If N and K are known at compile time, but can be different in different places, then a template will work:

template <int N, int K>
struct Memory {
  Memory() {
    for (int i=0; i < K; i++) {
      mystruct[i].array1 = data1[i];
      mystruct[i].array2 = data2[i];
      size[i] = N;
    }
  }

  struct mystruct {
    int * array1;
    int * array2;
    size_t size;
  } mystructs[K];

  int data1[K][N];
  int data2[K][N];
};

void f() {
  // The constructor sets up all the pointers.
  Memory *m<100,200> = new Memory<100,200>();

  .....
}

(I've not checked if that compiles.)

If the values are not known then I would not attempt to do this in one allocation; it makes more sense to do two allocations, one for an array of mystruct, and one for the integers. The extra overhead is minimal, and the code is much more maintainable.

struct Memory {
  Memory(int N, int K) {
    mystructs = new mystruct[K];
    data = new int[2*K*N];

    for (int i=0; i < K; i++) {
      array1[i] = &data1[2*i*N];
      array2[i] = &data2[(2*i+1)*N];
      size[i] = N;
    }
  }

  struct mystruct {
    int * array1;
    int * array2;
    size_t size;
  } mystruct *mystructs;

  int *data;
};

(Again, I've not checked that compiles.)

Note that where your code has 2*i*N*sizeof(int) you have a bug because C pointer arithmetic does not count bytes; it counts multiples of the pointer type. In my code I've made this explicit by taking the address of an array item, but the maths is the same.

Answer 3

Note: Solution created with minimal manual memory handling in mind, before OP edited in that his main requirement was performance due to a very large K. As std::vector still does behind-the-scenes memory allocations, this isn't a fast solution, just an elegant one.

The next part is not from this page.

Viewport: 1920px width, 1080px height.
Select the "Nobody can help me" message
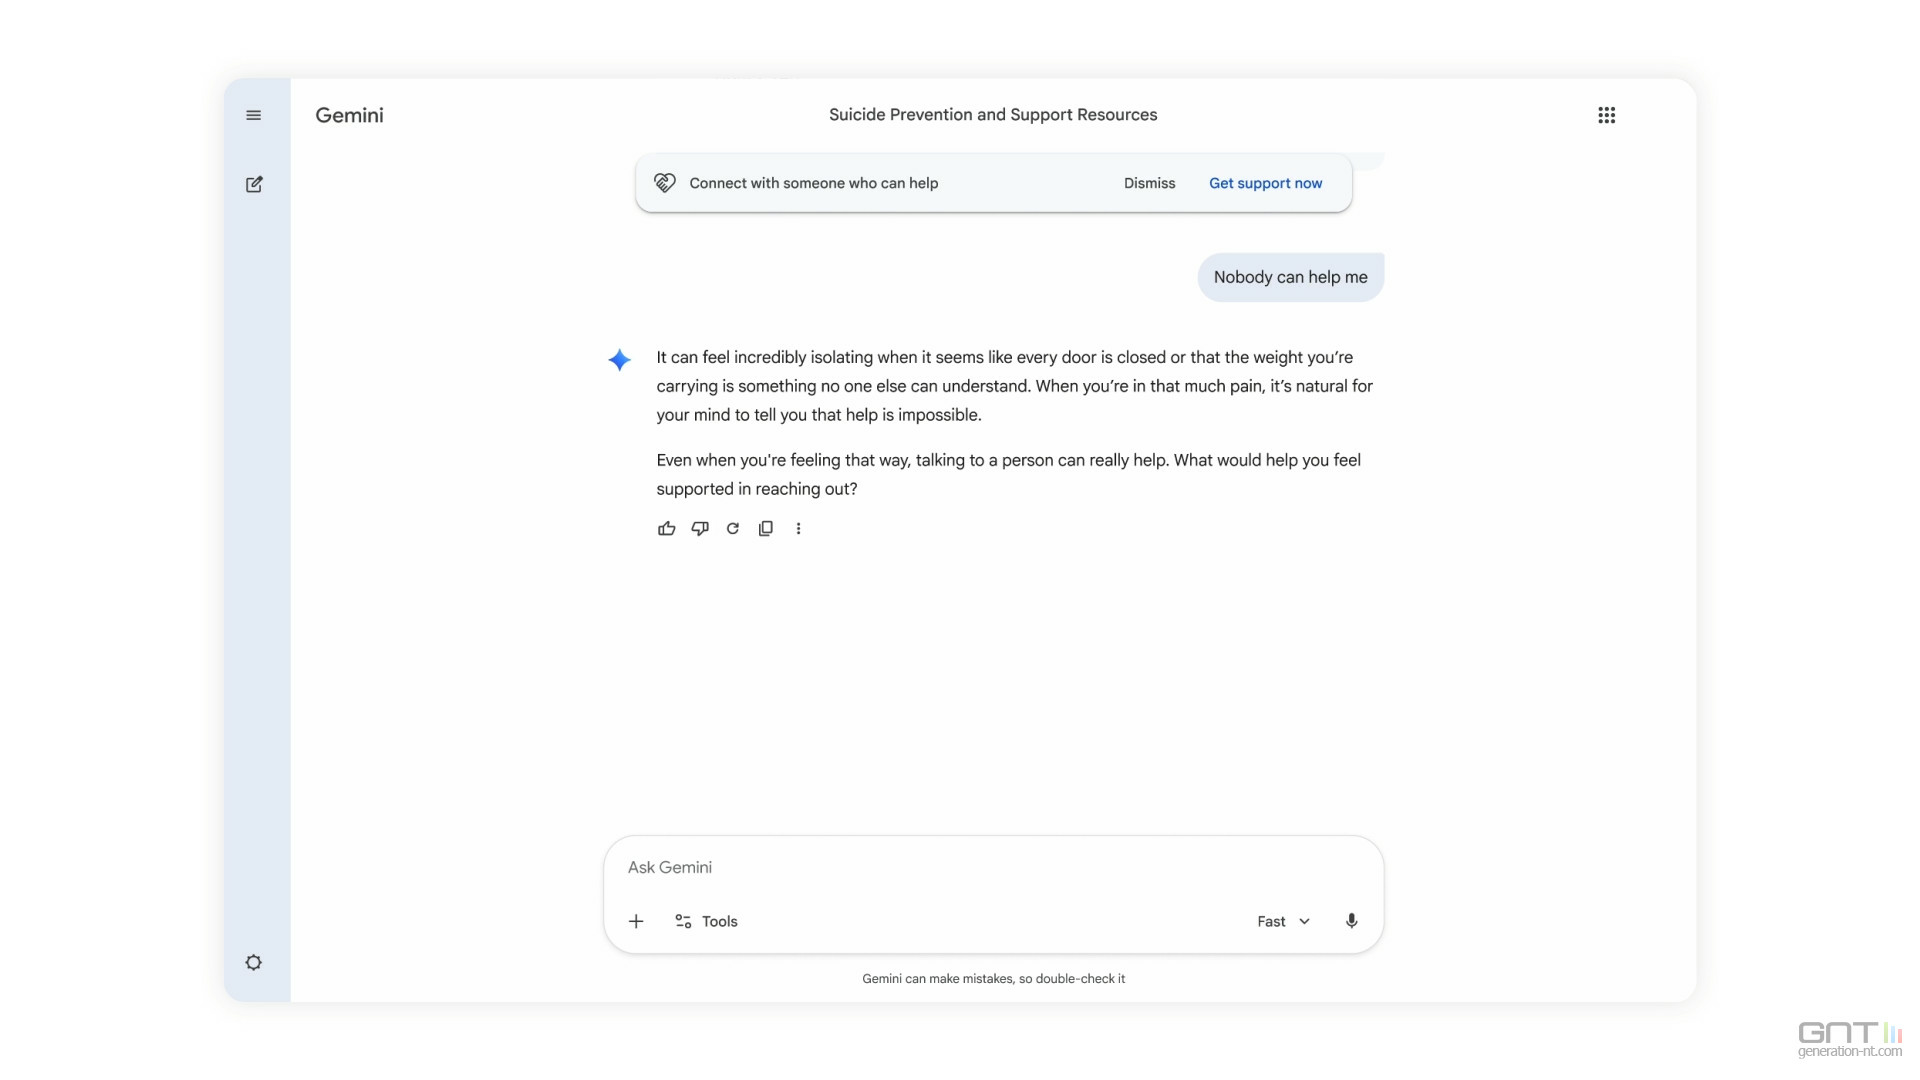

Might be improved with a custom memory allocator, but I think @Simple's answer is better all-around, especially if encapsuled in a wrapper class.

---

---

struct MyStruct
{
    std::vector< int > array1;
    std::vector< int > array2;
    std::size_t size;

    MyStruct( std::size_t init_size ) :
        array1( std::vector< int >( init_size ) ),
        array2( std::vector< int >( init_size ) ),
        size( init_size )
    {}
};

// ...

std::vector< MyStruct > my_objects( K, N );

No dynamic memory allocation at all. (Well, not by you, anyway.)

Answer 4

The following does two memory allocations, one for each vector. Naturally you have to ensure that the ints vector lives longer than mystructs vector, since mystructs's members refer to ints's members.

  struct mystruct
  {
    int* array1;
    int* array2;
    std::size_t size;
  };

  std::vector<int> ints(N*2*K);
  std::vector<mystruct> mystructs(K);
  for (std::size_t i=0; i<K; i++) {
    mystruct& ms = mystructs[i];
    ms.array1 = &ints[2*N*i];
    ms.array2 = &ints[2*N*i+1];
    ms.size = N;
  }

Update: As tp1 pointed out, std::vector might reseat its internal array, invalidating all pointers into it. If you never add or remove elements, that is not an issue. If you do, consider using std::deque instead for ints. However then you also have more memory allocations upon construction, see What really is a deque in STL?. Note that sadly C++ does not allow a const std::vector of non-const elements, see Const vector of non-const objects.

Answer 5

Here's my literal translation from C to C++ that maintains the same memory layout:

std::unique_ptr<int[]> const memory(new int[2 * K * N]);

std::vector<mystruct> my_objects;
my_objects.reserve(K);

for (int i = 0; i < K; ++i)
{
    mystruct const tmp = {N, memory + 2*i*NN, memory + (2*i+1)*NN};
    my_objects.push_back(tmp);
}

Answer 6

What you are doing here in C is that allocating an array externally to your struct, and than pointing pointers to the different parts of this array.

You can do exactly the same thing with std::vector<> - have a huge vector defined outside of your struct, and point pointers to different parts of this vector. Same thing exactly.